GlaxoSmithKline (GSK) has submitted its US filing for the use of Promacta in a new anaemia indication.
The US FDA will now review the drug for use in the treatment of patients with severe aplastic anaemia (SAA) who have a reduced number of blood cells, a condition known as cytopaenia. This indication covers patients who have had an insufficient response to immunosuppressive therapy to reduce the activity of the immune system.
As reported last month, this review will be expedited due to the FDA’s decision to grant ‘breakthrough status’ to Promacta (eltrombopag). This designation is intended to speed up the review process for significant new medicines for serious diseases and is reserved for drugs that have demonstrated a substantial improvement over current therapies.

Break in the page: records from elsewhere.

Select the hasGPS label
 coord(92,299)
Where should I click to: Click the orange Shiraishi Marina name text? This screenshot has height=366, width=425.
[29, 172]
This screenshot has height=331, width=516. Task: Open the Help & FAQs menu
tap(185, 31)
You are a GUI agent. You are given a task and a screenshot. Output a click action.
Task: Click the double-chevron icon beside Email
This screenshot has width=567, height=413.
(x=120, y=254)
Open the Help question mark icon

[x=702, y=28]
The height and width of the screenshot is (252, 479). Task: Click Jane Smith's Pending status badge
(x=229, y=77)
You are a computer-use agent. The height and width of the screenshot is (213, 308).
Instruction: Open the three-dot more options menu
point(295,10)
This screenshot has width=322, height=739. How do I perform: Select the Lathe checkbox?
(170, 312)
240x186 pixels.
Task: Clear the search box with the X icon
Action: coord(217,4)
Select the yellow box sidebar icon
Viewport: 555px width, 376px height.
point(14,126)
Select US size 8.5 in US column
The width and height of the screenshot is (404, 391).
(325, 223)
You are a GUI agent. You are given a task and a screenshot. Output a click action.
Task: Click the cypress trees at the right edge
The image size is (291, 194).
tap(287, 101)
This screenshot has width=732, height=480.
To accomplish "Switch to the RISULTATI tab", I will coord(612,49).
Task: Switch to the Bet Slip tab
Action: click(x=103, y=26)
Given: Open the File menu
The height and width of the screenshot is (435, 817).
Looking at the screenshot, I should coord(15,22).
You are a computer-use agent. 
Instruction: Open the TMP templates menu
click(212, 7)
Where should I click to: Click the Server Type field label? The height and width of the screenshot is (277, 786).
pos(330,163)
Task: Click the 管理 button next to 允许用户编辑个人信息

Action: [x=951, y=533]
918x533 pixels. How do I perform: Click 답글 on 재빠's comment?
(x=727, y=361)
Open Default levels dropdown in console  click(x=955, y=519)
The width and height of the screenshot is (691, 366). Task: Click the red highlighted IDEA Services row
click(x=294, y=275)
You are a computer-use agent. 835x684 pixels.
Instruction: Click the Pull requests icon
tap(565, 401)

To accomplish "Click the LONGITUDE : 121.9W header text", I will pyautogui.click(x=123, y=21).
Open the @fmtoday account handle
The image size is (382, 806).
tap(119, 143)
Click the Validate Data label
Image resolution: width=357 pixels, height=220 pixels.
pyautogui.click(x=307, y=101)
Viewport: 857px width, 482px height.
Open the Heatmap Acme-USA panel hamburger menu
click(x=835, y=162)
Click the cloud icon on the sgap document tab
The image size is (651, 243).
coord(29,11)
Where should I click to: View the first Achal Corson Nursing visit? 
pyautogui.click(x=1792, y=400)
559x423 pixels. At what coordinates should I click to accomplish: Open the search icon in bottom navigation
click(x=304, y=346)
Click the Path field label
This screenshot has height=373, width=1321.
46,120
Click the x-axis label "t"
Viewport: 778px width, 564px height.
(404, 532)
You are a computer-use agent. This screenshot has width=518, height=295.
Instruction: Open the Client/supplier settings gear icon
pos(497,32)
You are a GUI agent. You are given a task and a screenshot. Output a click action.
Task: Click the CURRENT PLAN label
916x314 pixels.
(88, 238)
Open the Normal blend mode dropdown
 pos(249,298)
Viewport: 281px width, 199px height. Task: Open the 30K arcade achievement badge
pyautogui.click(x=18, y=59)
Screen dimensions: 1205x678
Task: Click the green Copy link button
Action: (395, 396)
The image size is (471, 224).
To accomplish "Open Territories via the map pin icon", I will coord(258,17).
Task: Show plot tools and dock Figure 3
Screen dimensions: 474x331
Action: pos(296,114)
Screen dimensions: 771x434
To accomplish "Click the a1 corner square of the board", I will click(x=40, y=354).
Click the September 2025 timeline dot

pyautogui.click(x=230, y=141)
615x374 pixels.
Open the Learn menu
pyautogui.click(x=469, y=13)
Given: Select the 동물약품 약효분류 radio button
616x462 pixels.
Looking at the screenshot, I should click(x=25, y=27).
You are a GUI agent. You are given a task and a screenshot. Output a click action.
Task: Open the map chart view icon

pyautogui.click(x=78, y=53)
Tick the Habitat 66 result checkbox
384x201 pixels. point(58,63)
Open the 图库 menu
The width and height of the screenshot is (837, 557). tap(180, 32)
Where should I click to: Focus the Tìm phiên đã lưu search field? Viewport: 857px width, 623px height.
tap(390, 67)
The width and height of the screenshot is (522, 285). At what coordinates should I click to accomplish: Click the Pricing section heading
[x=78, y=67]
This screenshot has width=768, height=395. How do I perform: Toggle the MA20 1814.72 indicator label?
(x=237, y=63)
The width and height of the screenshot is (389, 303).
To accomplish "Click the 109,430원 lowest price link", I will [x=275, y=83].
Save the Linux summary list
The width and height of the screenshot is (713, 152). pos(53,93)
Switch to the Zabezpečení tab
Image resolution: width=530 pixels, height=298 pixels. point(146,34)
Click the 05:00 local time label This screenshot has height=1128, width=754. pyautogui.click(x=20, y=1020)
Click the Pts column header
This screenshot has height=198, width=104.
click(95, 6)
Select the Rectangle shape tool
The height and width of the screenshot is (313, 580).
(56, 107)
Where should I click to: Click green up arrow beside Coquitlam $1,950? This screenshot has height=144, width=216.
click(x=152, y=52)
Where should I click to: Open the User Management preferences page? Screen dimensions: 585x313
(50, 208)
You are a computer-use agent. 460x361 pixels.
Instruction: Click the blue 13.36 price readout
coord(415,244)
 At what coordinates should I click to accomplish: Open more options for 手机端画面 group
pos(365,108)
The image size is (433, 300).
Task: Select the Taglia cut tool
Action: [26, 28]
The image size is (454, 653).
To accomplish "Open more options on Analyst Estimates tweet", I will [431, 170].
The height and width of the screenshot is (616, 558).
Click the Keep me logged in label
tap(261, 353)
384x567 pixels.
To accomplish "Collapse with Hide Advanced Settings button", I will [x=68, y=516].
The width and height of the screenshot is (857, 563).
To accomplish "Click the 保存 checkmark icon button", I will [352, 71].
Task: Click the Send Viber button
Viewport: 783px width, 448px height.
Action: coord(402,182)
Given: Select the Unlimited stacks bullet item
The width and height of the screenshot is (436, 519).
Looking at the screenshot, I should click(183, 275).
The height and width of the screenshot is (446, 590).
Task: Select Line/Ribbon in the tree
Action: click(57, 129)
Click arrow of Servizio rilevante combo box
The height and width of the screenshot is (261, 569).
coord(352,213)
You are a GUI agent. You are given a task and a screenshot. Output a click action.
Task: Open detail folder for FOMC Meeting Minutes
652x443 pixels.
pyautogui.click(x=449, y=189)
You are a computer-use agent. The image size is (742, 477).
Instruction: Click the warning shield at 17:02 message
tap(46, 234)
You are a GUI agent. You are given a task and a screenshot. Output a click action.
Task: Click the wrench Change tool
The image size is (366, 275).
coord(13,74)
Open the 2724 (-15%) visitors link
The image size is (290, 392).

Promacta fits into this category due to the severity of SAA, a condition in which the bone marrow fails to make enough new blood cells. There are no therapies currently approved for SAA patients who are unresponsive to immunosuppressive therapy, and about 40 per cent of these patients die from infection or bleeding within five years of diagnosis, according to GSK.
In addition to the accelerated assessment through the breakthrough status, GSK can also expect more intensive guidance from the FDA during the review process.
If given the green light this would be Promacta’s third recommendation in the US, following approvals for the treatment of low blood cell counts in adults with one of two conditions: chronic hepatitis C – before and during treatment with interferon, or chronic immune thrombocytopaenia when certain treatments have not worked.
GSK developed the drug with partners Ligand, which receives royalties on Promacta sales. Outside the US, the drug is known as Revolade.